Texto de lectura
#####
La Santa tomó entonces el hábito religioso de Trebnitz, pero no hizo los votos para poder seguir administrando sus bienes en favor de los pobres. En cierta ocasión, Santa Eduviges encontró a una pobre mujer que no sabía el Padrenuestro y comenzó a enseñárselo; como la infeliz aldeana no consiguiese aprenderlo, la Santa la llevó a dormir en su propio cuarto para aprovechar todos los momentos libres y repetirle la oración hasta que la mujer consiguió aprenderla de memoria y entender lo que decía.
En 1240, los Tártaros invadieron Ucrania y Polonia. El Duque Enrique II les presentó la batalla cerca de Wahlstadt. Se dice que los Tártaros emplearon entonces los gases venenosos: «un humo espeso y nauseabundo brotaba en forma de serpiente de unos tubos de cobre y embrutecía a los soldados polacos». Enrique pereció en la batalla.
#####
Los datos
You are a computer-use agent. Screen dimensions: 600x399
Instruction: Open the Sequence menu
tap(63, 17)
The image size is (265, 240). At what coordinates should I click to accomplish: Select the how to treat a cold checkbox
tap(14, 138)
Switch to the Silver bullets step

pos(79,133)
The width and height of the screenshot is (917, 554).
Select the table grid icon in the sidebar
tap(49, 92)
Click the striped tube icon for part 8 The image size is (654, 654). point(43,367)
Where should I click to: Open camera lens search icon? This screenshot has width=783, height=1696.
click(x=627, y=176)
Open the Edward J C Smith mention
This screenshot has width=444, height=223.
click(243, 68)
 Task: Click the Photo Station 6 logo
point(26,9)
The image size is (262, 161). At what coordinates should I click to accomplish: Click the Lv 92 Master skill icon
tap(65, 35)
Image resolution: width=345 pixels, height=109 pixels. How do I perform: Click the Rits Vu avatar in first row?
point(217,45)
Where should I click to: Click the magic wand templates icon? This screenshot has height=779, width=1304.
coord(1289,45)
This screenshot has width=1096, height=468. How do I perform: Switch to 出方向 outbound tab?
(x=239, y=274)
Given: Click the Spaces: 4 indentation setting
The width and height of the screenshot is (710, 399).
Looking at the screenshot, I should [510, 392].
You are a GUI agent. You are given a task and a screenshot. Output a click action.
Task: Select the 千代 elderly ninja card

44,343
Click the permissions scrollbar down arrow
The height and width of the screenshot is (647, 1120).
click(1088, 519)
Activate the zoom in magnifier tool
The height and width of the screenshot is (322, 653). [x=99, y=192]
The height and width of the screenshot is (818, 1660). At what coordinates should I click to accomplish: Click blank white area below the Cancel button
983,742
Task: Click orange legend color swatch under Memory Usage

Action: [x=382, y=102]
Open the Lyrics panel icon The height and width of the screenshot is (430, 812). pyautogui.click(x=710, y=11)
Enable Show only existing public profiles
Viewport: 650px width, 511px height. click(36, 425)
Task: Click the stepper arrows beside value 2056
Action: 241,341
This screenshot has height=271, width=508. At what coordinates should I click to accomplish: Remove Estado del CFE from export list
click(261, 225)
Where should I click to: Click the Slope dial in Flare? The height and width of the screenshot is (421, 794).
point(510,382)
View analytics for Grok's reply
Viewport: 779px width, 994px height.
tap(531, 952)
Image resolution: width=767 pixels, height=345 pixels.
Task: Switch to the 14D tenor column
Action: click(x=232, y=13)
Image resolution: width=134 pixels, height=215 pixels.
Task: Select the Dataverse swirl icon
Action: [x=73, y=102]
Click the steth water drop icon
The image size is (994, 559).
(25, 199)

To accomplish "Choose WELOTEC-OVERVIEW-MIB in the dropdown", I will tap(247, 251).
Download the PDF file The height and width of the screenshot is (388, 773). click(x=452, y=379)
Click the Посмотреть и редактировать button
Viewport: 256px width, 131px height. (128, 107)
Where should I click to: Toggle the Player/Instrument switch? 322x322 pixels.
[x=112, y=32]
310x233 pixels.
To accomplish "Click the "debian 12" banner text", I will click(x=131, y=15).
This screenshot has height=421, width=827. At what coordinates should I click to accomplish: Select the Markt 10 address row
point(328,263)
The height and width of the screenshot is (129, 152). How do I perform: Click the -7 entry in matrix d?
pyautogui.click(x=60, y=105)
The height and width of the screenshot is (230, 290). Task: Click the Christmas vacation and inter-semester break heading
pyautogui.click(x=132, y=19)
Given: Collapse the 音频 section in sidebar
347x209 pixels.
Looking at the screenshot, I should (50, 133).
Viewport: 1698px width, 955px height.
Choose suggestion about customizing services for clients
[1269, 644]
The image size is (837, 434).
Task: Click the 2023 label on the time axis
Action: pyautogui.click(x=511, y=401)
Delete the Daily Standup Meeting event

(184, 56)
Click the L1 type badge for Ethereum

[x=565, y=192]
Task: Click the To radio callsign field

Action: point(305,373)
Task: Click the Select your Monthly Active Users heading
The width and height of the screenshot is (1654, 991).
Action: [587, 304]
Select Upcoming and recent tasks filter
#####
Reproduce sin ningún cambio el fragmento del texto de lectura que va desde "La Santa tomó" hasta "en la batalla.". Para resolverlo, básate únicamente en el texto de lectura.

Solución
La Santa tomó entonces el hábito religioso de Trebnitz, pero no hizo los votos para poder seguir administrando sus bienes en favor de los pobres. En cierta ocasión, Santa Eduviges encontró a una pobre mujer que no sabía el Padrenuestro y comenzó a enseñárselo; como la infeliz aldeana no consiguiese aprenderlo, la Santa la llevó a dormir en su propio cuarto para aprovechar todos los momentos libres y repetirle la oración hasta que la mujer consiguió aprenderla de memoria y entender lo que decía.
En 1240, los Tártaros invadieron Ucrania y Polonia. El Duque Enrique II les presentó la batalla cerca de Wahlstadt. Se dice que los Tártaros emplearon entonces los gases venenosos: «un humo espeso y nauseabundo brotaba en forma de serpiente de unos tubos de cobre y embrutecía a los soldados polacos». Enrique pereció en la batalla.